Problem description:
Beneath this task are records; print exactly the stretch of them from the line with "Derya (316, 778)" through the line with "ESRA BAYINDIR (307, 1607)", both ends included.

··· Provided data

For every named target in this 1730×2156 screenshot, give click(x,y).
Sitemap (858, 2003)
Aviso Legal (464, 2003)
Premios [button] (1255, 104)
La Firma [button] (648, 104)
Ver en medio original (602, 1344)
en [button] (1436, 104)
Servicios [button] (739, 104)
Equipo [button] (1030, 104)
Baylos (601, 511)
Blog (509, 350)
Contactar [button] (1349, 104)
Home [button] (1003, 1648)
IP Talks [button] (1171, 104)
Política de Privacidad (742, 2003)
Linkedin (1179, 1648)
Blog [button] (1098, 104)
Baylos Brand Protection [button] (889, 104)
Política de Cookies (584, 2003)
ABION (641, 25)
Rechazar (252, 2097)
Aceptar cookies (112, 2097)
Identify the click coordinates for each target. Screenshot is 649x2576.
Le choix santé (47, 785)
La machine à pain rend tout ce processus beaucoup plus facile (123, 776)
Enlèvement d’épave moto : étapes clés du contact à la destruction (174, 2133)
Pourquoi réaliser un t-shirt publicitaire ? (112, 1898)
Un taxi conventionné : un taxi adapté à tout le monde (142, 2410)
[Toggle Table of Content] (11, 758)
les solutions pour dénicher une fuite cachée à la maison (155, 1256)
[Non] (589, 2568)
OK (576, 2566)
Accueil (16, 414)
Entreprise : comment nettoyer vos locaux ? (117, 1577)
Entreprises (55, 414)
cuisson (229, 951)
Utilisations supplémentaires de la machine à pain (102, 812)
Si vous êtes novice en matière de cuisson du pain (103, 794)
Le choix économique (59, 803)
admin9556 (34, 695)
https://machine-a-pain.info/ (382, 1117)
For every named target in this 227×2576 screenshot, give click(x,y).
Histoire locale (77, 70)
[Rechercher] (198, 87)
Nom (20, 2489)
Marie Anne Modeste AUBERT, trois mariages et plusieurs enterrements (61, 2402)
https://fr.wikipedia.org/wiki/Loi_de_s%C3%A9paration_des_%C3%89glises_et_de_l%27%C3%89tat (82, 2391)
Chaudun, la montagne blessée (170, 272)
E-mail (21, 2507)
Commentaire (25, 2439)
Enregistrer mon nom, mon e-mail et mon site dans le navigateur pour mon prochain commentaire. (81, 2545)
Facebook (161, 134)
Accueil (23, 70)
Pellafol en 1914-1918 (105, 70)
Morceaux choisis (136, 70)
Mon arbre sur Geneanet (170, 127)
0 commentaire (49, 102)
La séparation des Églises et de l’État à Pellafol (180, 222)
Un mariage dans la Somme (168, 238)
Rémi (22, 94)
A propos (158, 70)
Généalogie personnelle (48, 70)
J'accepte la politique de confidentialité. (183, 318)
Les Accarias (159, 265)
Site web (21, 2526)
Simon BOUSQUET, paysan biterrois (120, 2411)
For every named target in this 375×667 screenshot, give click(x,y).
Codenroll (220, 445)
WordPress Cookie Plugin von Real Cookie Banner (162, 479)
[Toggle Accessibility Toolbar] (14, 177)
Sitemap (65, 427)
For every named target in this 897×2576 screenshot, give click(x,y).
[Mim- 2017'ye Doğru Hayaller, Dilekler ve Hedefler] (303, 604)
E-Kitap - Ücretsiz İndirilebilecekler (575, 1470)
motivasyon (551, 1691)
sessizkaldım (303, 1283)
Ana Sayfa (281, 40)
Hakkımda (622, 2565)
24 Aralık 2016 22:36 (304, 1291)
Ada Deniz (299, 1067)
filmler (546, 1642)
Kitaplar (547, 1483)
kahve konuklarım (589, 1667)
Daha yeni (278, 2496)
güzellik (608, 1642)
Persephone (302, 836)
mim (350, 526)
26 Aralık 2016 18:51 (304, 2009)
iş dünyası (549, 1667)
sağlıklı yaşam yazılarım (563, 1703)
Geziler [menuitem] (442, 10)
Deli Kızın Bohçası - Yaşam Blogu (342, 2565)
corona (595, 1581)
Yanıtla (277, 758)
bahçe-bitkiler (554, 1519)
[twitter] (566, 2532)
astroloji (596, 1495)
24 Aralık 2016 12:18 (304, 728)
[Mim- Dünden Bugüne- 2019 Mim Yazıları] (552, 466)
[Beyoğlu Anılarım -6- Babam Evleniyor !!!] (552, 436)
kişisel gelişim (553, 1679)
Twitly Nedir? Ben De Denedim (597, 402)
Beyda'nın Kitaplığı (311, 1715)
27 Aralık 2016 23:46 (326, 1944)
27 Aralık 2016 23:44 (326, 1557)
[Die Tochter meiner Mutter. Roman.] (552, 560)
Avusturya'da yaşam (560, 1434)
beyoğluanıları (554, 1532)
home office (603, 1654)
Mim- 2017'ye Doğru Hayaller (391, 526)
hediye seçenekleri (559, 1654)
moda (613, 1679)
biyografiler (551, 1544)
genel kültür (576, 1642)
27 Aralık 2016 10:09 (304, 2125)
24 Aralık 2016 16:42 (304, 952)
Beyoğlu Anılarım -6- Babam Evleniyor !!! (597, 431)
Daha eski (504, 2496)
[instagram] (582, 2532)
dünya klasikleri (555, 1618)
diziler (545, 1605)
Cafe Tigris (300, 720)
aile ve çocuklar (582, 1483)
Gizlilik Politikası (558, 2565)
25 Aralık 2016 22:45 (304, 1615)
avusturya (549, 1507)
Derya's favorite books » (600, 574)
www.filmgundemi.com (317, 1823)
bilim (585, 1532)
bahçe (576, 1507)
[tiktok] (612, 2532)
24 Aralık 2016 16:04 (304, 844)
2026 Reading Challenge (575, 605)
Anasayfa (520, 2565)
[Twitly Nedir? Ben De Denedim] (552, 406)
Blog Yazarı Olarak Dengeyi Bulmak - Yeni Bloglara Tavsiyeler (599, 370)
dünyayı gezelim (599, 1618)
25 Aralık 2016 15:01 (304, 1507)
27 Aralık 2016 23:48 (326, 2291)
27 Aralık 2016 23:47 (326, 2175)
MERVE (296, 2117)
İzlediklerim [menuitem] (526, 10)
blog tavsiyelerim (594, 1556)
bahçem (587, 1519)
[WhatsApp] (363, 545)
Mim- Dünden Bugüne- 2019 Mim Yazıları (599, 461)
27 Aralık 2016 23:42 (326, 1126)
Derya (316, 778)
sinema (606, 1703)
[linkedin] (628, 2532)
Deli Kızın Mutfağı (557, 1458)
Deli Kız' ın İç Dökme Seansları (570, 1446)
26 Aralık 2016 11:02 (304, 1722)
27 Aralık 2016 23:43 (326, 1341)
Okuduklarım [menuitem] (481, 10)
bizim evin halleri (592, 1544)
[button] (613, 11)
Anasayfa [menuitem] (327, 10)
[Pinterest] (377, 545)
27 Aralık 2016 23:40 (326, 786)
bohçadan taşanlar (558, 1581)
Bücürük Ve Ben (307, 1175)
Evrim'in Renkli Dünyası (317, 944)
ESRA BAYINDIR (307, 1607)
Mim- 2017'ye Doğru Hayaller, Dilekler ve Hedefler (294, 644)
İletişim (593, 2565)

······

Task output:
Derya (316, 778)
sinema (606, 1703)
[linkedin] (628, 2532)
Deli Kızın Mutfağı (557, 1458)
Deli Kız' ın İç Dökme Seansları (570, 1446)
26 Aralık 2016 11:02 (304, 1722)
27 Aralık 2016 23:43 (326, 1341)
Okuduklarım [menuitem] (481, 10)
bizim evin halleri (592, 1544)
[button] (613, 11)
Anasayfa [menuitem] (327, 10)
[Pinterest] (377, 545)
27 Aralık 2016 23:40 (326, 786)
bohçadan taşanlar (558, 1581)
Bücürük Ve Ben (307, 1175)
Evrim'in Renkli Dünyası (317, 944)
ESRA BAYINDIR (307, 1607)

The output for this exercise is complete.